▸ **PROMPT**: Write out, exactly and in full, the line where "The image size" appears together with all lines that follow it in the entries below. Do not include pictures.

▸ **RECORD EXCERPTS**:
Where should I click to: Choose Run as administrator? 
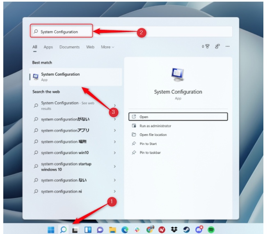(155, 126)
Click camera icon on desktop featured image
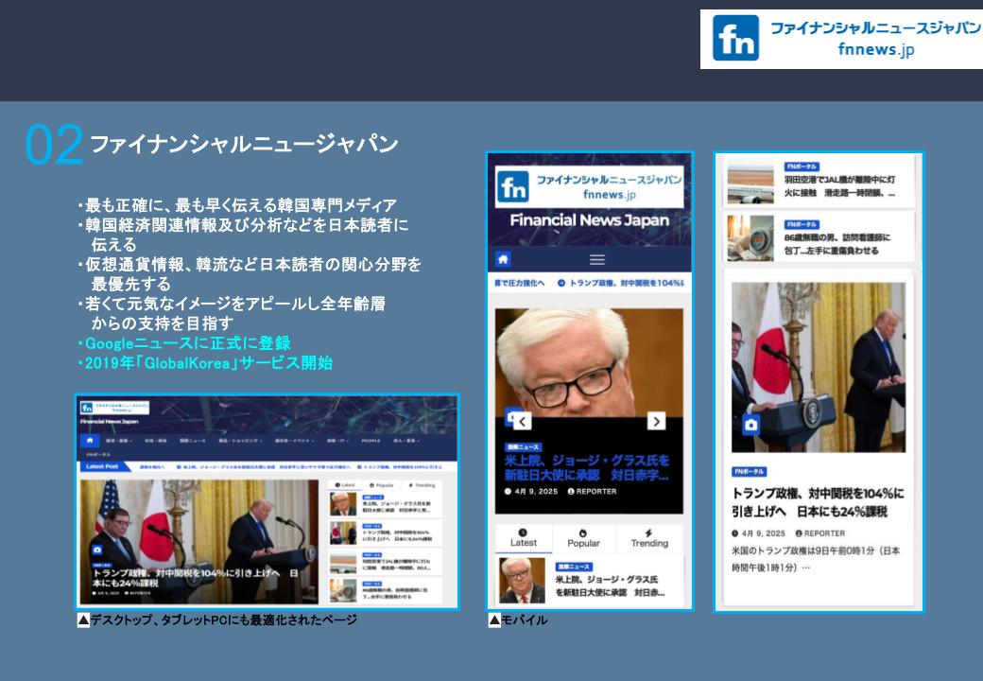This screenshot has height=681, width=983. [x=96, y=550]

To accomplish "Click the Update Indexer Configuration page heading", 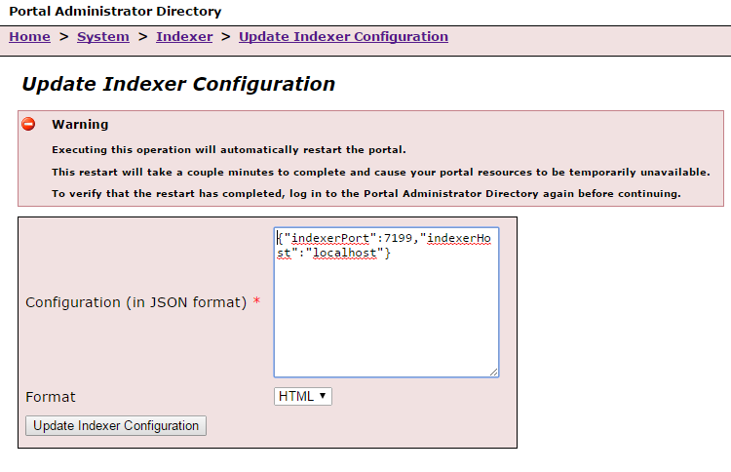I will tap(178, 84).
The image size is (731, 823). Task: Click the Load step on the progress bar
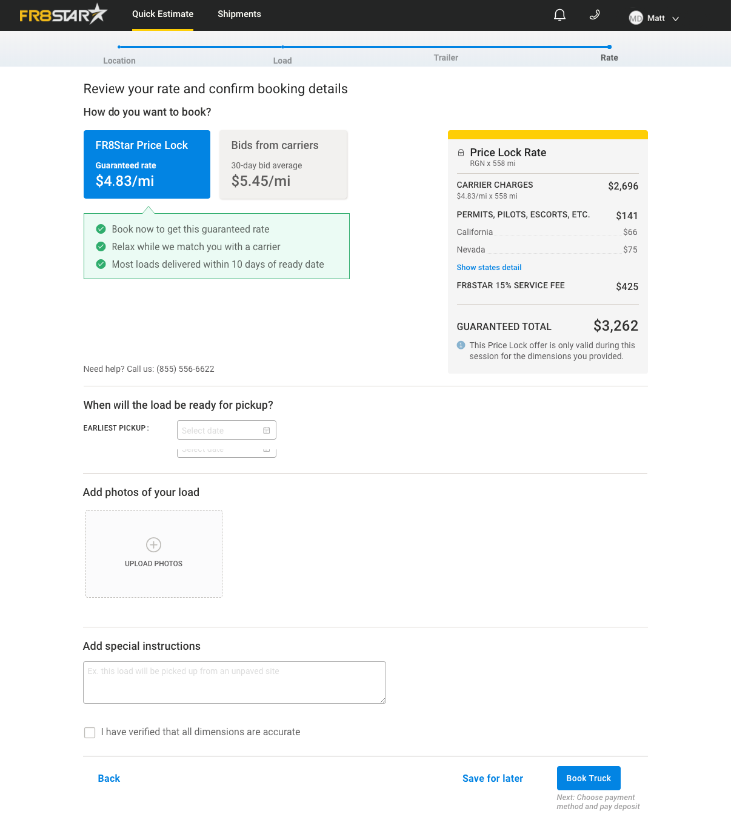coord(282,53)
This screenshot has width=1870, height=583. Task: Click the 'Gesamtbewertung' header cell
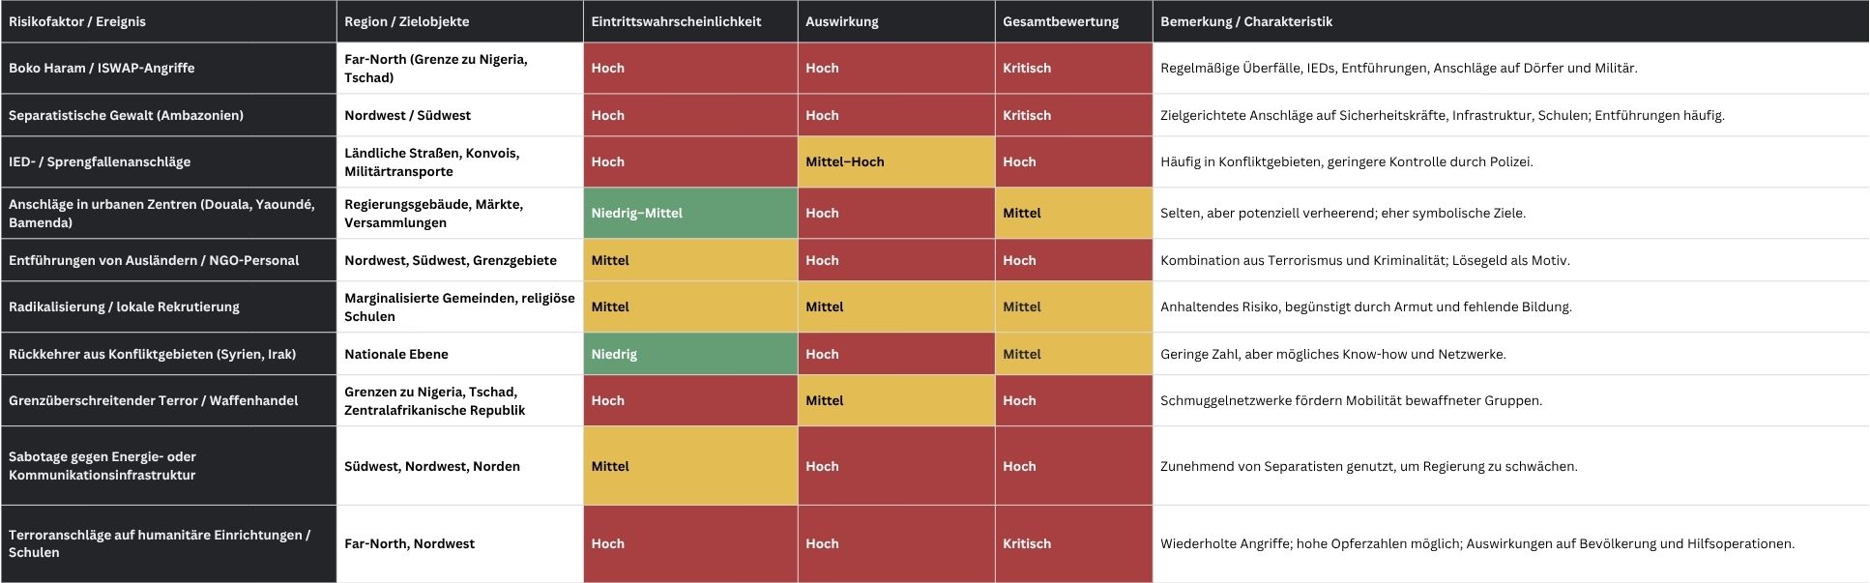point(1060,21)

▸ **EXERCISE SOLUTION**:
The image size is (731, 823). Task: Click the Load step on the progress bar
coord(282,53)
This screenshot has width=1870, height=583. Task: Click the 'Gesamtbewertung' header cell
point(1060,21)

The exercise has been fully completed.